Associating with object x = 10
Associating with object y = 5
Associating with class name x = 10
Associating with class name y = 5
Summation (Associating with object) = 15
Summation (Associating with class name) = 15
Associating with class name temp = 100
Associating with object temp = = 100
Concreate method called.
Instance variable x = 10
Instance variable y = 5
The static fields s and x are being accessed through the following statements within the main() method using the object of the Sub class, though they are declared as static in the super class Super.
Sub s=new Sub(10, 5);
System.out.println("\nAssociating with object x = "+s.x);
System.out.println("Associating with object y = "+s.y);
The following statements of course, have no doubt.
System.out.println("\nAssociating with class name x = "+Sub.x);
System.out.println("Associating with class name y = "+Sub.y);
Since x and y are static, they can certainly be accessed in this way.
The same is the method call, observe the following statements.
Sub s=new Sub(10, 5);
System.out.println("\nSummation (Associating with object) = "+s.sum());
System.out.println("Summation (Associating with class name) = "+Sub.sum());
Both of the ways, the static method sum() is being accessed using the object of the class Super and also using the class name Sub.
Again the similar case with the static field temp declared within the Sub class
System.out.println("\nAssociating with class name temp = "+Sub.temp);
System.out.println("Associating with object temp = = "+s.temp);
The static field temp is being accessed in both the ways.

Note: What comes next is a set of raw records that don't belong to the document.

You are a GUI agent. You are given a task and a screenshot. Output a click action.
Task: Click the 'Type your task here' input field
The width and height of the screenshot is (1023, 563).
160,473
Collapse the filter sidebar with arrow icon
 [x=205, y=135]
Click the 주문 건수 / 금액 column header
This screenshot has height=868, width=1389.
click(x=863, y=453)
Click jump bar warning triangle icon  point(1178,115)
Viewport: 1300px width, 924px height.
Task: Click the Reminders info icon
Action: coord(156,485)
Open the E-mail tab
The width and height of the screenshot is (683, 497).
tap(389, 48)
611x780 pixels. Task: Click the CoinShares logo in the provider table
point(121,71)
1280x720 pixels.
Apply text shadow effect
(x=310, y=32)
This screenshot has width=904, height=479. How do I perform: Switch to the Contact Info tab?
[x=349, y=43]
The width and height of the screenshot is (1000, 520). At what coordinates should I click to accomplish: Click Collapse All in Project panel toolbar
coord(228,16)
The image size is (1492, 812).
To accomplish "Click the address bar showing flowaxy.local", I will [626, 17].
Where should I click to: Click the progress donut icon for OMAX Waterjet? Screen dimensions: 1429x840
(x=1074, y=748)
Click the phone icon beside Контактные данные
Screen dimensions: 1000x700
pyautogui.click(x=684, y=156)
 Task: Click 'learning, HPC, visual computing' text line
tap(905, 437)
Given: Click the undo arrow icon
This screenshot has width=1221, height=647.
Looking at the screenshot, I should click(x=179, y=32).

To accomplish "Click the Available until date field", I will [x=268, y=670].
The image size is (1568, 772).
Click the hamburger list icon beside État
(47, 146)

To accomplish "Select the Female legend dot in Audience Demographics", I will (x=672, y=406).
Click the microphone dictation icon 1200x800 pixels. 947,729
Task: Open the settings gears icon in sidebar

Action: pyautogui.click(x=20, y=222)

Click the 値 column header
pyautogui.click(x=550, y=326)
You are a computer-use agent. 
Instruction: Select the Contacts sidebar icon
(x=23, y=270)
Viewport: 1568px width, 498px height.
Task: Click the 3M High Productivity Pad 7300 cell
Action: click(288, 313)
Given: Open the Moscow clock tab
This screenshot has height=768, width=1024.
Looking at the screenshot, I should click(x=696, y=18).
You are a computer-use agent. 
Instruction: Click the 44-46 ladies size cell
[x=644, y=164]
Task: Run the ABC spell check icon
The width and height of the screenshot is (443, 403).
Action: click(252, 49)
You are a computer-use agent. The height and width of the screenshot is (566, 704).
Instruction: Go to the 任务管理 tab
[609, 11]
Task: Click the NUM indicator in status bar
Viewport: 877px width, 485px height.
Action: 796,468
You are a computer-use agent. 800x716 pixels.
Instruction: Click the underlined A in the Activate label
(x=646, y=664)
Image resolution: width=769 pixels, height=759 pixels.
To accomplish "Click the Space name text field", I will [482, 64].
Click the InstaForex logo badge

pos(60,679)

Why is this happening here?
Basically it's a flaw in the design of Java IMO which allows static members (methods and fields) to be referenced as if they were instance members. This can be very confusing in code like this:
Thread newThread = new Thread(runnable);
newThread.start();
newThread.sleep(1000);
That looks like it's sending the new thread to sleep, but it actually compiles down into code like this:
Thread newThread = new Thread(runnable);
newThread.start();
Thread.sleep(1000);
because sleep is a static method which only ever makes the current thread sleep.
Indeed, the variable isn't even checked for non-nullity (any more; it used to be, I believe):
Thread t = null;
t.sleep(1000);
Some IDEs can be configured to issue a warning or error for code like this - you shouldn't do it, as it hurts readability. (This is one of the flaws which was corrected by C#...)
There is no problem there. Static methods can only access static fields and call other static methods as you have stated. Nothing in your examples does otherwise.
Non-static methods can access both static and non-static methods and fields. Again, none of your examples violate that.
The Sub.temp and s.temp are equivalent and you can use both, it means the same. But 1st is better one because suggests it's a static field.
a static method specifically in Java can have access only to static fields or other static methods declared within the same class
Or its superclass.
I don't see any violation here, you can access static fields/methods via its concrete object or class name. both refer to the same thing.
Where do you see a non-static field or method being accessed by static code? Everything seems perfectly fine to me.
Perhaps what's confusing you is that static fields and methods can be accessed through instances as well as through the class name? It's certainly a big ugly and many consider it bad design, but that's all.